Driving the news: Marion Police Chief Gideon Cody's resignation comes just days after he was suspended, though the reasons for the suspension have not been made public.
- Body camera footage from the raids obtained by AP showed a police officer going through the desk of a reporter who was keeping a file on Cody, and then beckoning Cody over to see the contents.
- Marion Mayor Dave Mayfield told AP he couldn't answer questions about Cody's resignation "as it is a personnel matter."
- Cody, Mayfield, and Marion Vice Mayor Ruth Herbel did not immediately respond to Axios' request for comment.
- Marion City Council voted Monday to name the police department's senior patrol officer, Zach Hudlin, as the acting police chief, the New York Times reported. Hudlin did not immediately respond to Axios' request for comment.

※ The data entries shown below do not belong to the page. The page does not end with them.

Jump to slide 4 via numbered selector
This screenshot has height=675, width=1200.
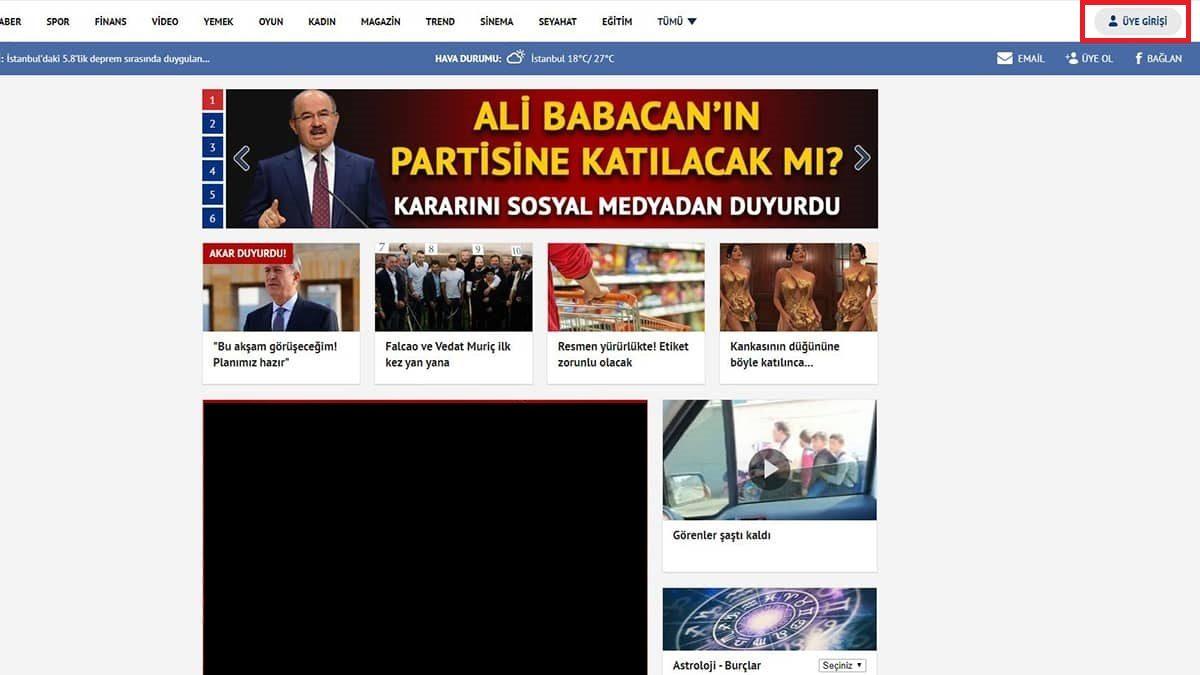(211, 172)
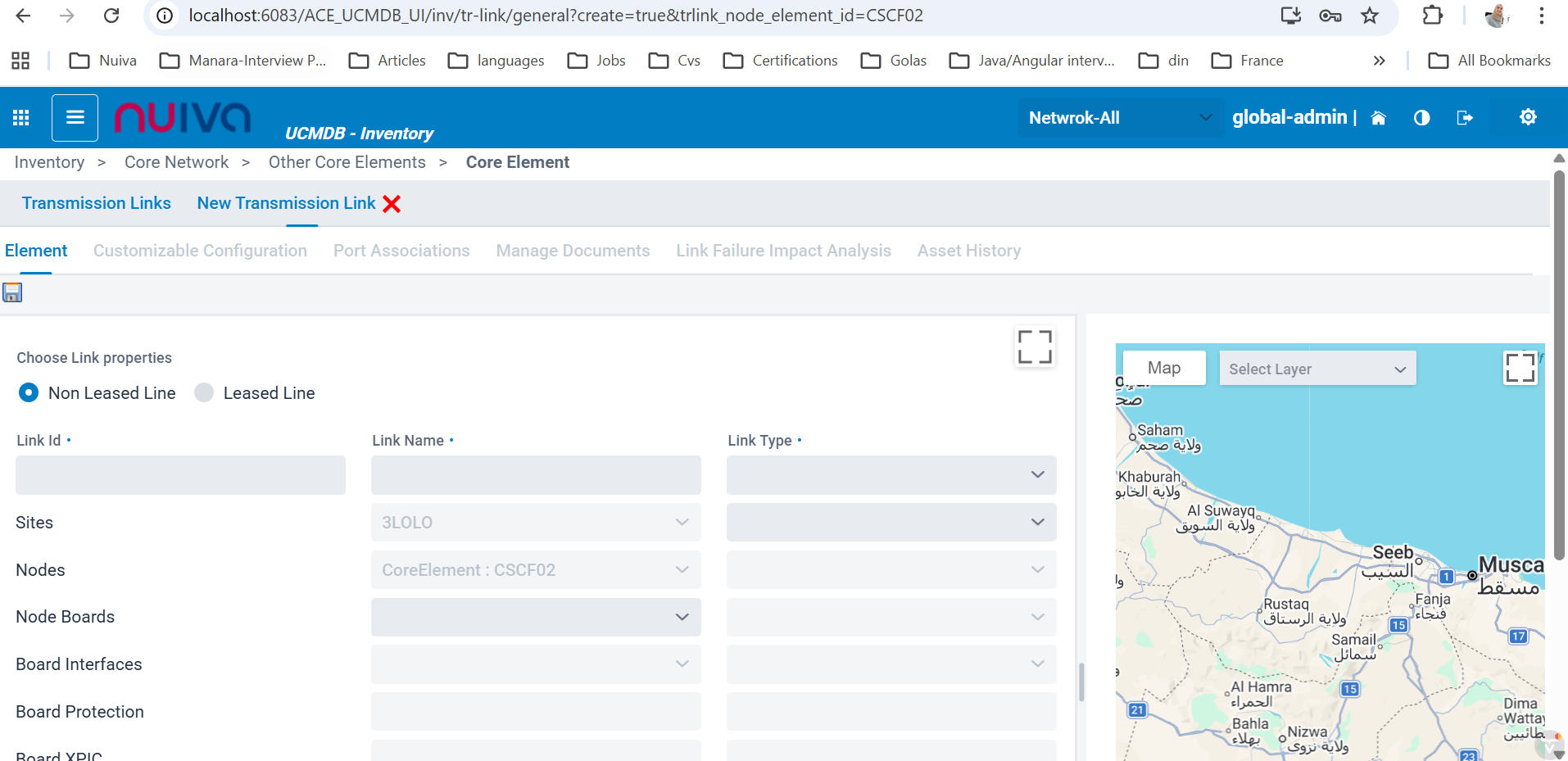The height and width of the screenshot is (761, 1568).
Task: Click Core Network breadcrumb link
Action: point(176,162)
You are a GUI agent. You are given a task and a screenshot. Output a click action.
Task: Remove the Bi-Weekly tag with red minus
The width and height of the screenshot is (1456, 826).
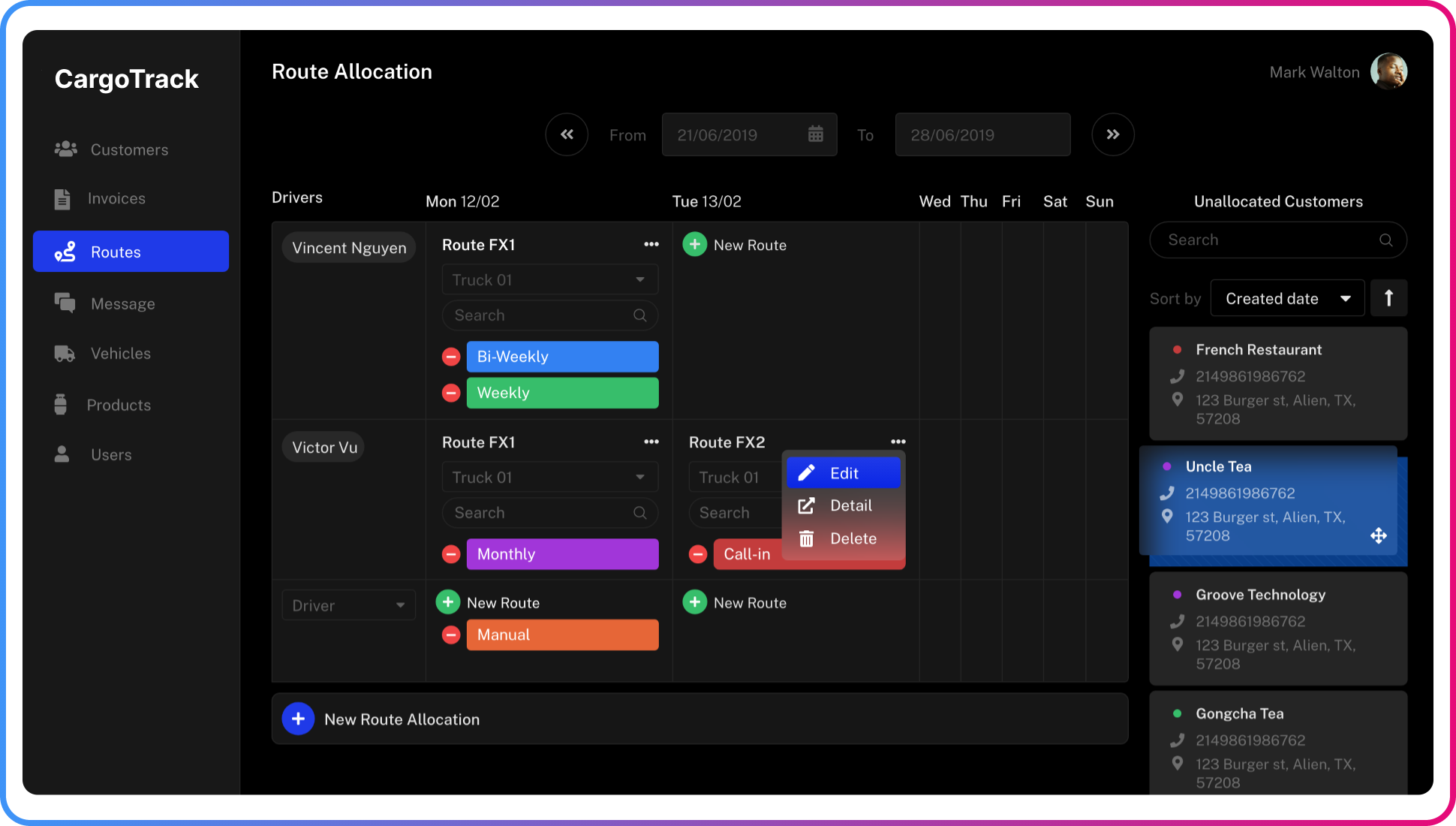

What they're saying: "It's long overdue. You know, we had to wait more than six weeks to get him suspended," said Eric Meyer, the Record's editor and publisher, in a statement, per AP.
Catch up quick: The police raids occurred following a complaint from restaurant owner Kari Newell, who accused the paper of illegally obtaining and disseminating information about her drunken driving conviction.
- The newspaper has said it had obtained the information legally from a tip and used public online records to verify details.
- A prosecutor in Marion County later determined that there had been insufficient evidence to justify a raid and withdrew the search warrant, ordering the items seized to be returned.